I will first set down what he says on the side of belief. He believes in the truth, as matter of fact, of the relation of Joseph's personal character and power' (p. 223). He believes 'the historical personality of Abraham, Isaac, and Jacob' (pp. 222, 5); and that the beginning of the historical inquiry of the Jews into the past, and their tradition as to the present, 'which have been preserved to us [in the Pentateuch,] are to be 'carried back to Moses and his times' (p. 201). But this, unless he does himself great wrong, is the whole amount of what he believes of the sacred narrative up to Moses. He does not profess to believe more; and what he does disbelieve leaves but this naked residuum, which, except as far as it might be a step to further belief, is in itself as good as nothing.

To Chevalier Bunsen it seems something, because he is inured to systems in which less is believed, or nothing.
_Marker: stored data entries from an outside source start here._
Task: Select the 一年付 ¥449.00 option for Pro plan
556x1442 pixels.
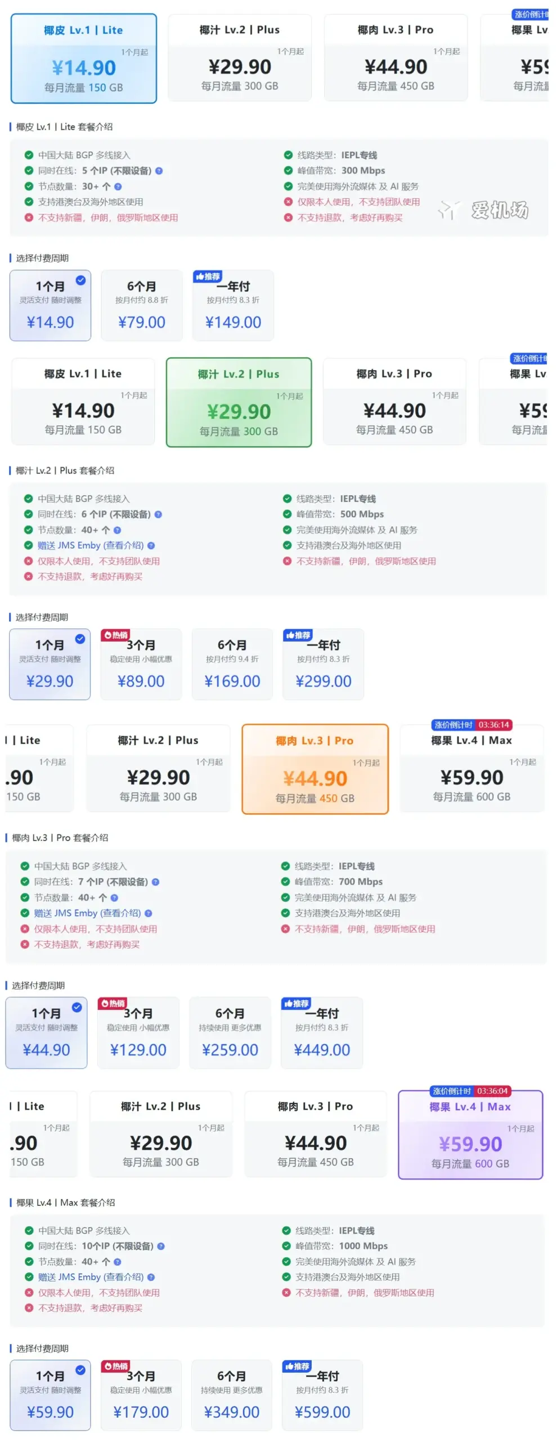Action: (321, 1033)
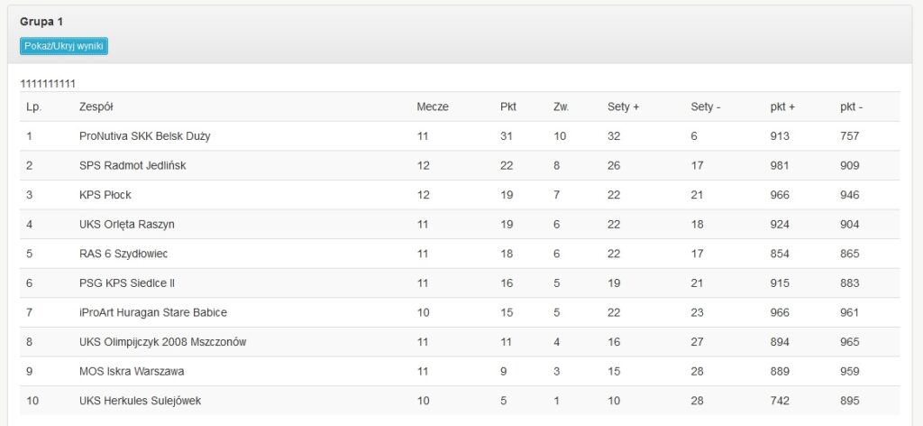Viewport: 923px width, 426px height.
Task: Click RAS 6 Szydłowiec team name
Action: click(123, 254)
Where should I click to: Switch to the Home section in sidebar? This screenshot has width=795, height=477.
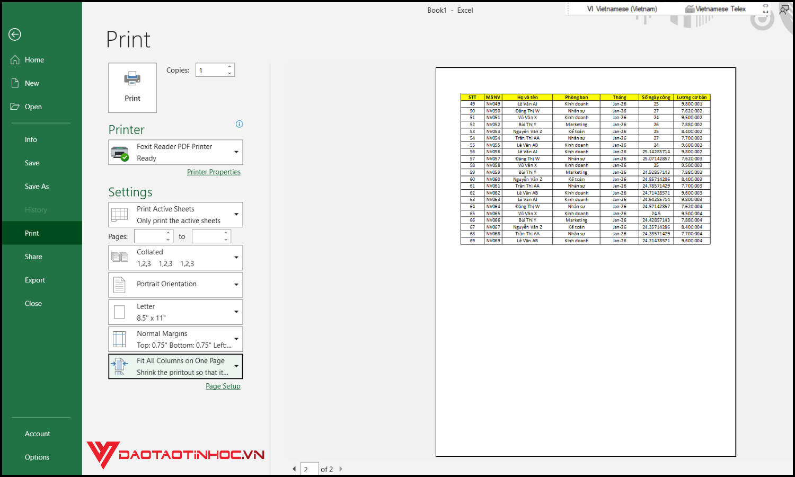point(33,59)
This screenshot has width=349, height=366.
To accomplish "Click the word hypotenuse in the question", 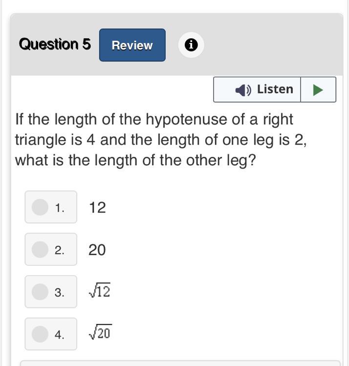I will (186, 120).
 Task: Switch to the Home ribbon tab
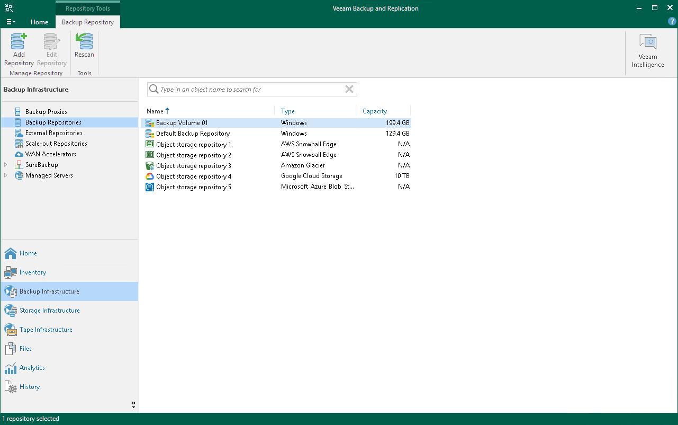(39, 22)
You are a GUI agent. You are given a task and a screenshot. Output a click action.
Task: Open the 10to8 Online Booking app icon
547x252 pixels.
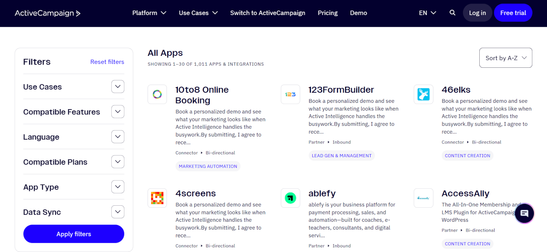157,94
In all stages of imperfect belief, they who believe a little more may seem to themselves to believe, by the side of those who believe still less. Eichhorn, who treated Holy Scripture with a miserable lightness, could, in 1825, speak of himself as 'too orthodox for his times,' because he believed in the genuineness of the Pentateuch, apart from all miracles, prophecy, or revelation. And now in a more earnest school (would it had learned humility also!) writers speak of themselves as being on the side of belief, because there is something which, in a shadowy way, they do not altogether disbelieve-something which they can abstract from Holy Scripture as it stands, and take as an ideal of their own. Such have no idea of the objective way in which the Christian Church has ever looked upon Holy Scripture, and believes every thing, because "it is written.' Luther (as is so well known) gave them the unhappy example of subjecting Holy Scripture to a standard of his own, and accepting or rejecting its parts accordingly; and now those German writers on Holy Scripture, who do believe more or less, with rare exceptions, part, without scruple, with what does not fit in with their standard, and yet doubt not as to their own belief, because they are in conflict with those who believe less, and because they have given up that old simple belief, as something which it is hopeless to maintain.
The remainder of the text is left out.